For example Mr James said it was a deal breaker that he couldn't pass through a drive direct. With my setup I was seeing something like 400 Megabytes/sec from my RAID so I would have found the bottleneck to be my gig LAN rather than disk access. However once I tried both, the fact the ESXi let me overallocate RAM/CPU by at least a factor of two meant I could never consider HyperV again.
I like the board btw. The only snag I can think is with 4 (?) RAID SATA interfaces, I doubt you could pool them together to make bigger RAIDs, I'm guessing you would have separate RAID's for each controller (if the controller supports RAID).

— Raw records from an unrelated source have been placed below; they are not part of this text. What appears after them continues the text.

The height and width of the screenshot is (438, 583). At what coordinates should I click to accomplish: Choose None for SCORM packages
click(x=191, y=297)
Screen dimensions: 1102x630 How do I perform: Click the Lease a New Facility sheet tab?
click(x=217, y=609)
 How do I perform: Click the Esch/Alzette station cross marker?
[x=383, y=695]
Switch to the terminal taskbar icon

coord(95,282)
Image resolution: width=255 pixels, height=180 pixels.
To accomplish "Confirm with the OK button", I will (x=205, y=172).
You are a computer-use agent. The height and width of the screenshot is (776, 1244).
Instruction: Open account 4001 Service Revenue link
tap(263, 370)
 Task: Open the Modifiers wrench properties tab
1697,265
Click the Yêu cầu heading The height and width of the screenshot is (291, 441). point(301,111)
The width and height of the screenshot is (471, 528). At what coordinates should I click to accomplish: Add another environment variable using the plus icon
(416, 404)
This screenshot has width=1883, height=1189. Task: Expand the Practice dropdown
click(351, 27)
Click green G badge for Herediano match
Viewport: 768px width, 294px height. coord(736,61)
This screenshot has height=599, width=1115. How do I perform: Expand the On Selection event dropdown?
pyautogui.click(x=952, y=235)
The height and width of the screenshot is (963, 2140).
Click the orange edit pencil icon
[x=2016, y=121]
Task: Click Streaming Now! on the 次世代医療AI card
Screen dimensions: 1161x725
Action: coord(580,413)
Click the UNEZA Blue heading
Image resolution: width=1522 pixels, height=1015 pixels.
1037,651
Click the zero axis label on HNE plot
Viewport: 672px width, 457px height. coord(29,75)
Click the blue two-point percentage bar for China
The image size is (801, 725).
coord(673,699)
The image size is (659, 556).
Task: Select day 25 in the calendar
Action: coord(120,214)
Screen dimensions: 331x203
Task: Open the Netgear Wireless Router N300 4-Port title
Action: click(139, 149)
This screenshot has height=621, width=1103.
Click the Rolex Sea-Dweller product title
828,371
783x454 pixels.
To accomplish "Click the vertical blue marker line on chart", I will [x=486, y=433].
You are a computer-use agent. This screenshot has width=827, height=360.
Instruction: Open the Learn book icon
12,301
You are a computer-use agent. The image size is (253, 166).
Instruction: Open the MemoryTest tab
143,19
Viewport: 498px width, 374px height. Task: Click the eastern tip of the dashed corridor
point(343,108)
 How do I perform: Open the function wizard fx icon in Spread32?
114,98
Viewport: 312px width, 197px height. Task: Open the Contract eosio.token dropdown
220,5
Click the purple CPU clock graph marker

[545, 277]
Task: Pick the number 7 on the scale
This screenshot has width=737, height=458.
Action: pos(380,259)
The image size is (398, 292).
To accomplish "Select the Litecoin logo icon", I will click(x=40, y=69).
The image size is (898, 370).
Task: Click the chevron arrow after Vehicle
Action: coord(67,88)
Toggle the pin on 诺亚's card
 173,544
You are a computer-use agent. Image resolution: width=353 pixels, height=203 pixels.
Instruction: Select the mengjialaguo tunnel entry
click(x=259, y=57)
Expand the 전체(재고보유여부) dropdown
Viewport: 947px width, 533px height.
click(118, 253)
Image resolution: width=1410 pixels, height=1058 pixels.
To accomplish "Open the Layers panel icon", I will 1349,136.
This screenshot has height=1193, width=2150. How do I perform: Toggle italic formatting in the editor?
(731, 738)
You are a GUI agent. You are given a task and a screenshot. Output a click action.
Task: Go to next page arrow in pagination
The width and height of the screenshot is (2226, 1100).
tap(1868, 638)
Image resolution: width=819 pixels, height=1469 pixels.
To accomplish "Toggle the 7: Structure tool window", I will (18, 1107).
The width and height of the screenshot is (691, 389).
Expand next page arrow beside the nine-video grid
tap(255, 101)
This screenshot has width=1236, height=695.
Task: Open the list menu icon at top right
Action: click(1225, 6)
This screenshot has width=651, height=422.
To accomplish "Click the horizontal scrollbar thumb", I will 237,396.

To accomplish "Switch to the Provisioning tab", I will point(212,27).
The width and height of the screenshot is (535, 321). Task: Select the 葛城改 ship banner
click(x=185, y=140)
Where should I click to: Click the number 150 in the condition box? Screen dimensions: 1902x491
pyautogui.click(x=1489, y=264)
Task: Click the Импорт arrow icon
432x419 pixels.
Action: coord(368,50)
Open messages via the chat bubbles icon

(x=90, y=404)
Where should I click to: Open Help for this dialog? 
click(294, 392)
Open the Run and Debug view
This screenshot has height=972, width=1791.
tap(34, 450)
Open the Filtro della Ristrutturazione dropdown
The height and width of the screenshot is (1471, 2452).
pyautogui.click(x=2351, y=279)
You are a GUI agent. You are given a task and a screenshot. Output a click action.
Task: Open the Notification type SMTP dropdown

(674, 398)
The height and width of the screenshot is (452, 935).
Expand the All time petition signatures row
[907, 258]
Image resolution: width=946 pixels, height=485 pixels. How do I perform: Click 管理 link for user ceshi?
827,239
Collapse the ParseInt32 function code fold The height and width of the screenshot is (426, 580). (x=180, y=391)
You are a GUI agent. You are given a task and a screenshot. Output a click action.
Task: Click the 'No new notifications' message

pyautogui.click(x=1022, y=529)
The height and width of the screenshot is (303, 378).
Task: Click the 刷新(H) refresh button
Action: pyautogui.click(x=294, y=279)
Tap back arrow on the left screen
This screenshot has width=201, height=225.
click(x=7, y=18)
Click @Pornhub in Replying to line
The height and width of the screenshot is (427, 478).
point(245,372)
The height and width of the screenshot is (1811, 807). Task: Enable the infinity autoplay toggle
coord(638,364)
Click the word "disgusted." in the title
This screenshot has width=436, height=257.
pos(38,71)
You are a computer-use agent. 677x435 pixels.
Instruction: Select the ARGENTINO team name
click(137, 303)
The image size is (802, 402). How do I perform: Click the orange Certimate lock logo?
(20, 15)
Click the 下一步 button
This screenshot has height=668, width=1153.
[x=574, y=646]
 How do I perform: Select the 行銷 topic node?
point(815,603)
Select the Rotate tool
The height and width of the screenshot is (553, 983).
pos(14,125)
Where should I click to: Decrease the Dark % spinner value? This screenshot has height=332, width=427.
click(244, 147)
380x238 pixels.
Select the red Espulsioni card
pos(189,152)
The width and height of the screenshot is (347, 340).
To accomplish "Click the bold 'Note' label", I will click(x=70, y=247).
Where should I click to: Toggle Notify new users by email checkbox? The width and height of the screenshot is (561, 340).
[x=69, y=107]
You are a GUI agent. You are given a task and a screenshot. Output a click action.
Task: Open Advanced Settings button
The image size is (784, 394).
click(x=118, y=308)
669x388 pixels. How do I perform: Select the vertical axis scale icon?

I wouldn't say it was easier, Windows Hyper-V server is free because it's a 'core' version of Windows so you only get a command line interface... Plus it only runs Hyper-V (and a couple of other features like iSCSI and failover clustering but I guess you won't need those) so there's not a massive amount you can do with it (there's no .net support for example).
Saying that, because it is so stripped down, there's not much to do in terms of configuring it. And once it's sorted there's not much need to reboot it, I installed windows updates for the first time in 4 months the other day. It found two it needed to install so there's not much babysitting to do.
The reason I think Hyper-V will be more suitable is that when I had a play with VMWare (only for a very short evening), there was no way of attaching the physical disks to the virtual machines. This meant VMware had to format the disks to a file system of it's liking (not NTFS) so if you're running a Windows installation at the minute, there's going to be a lot of moving stuff around to empty drives before importing them into VMWare and formatting them.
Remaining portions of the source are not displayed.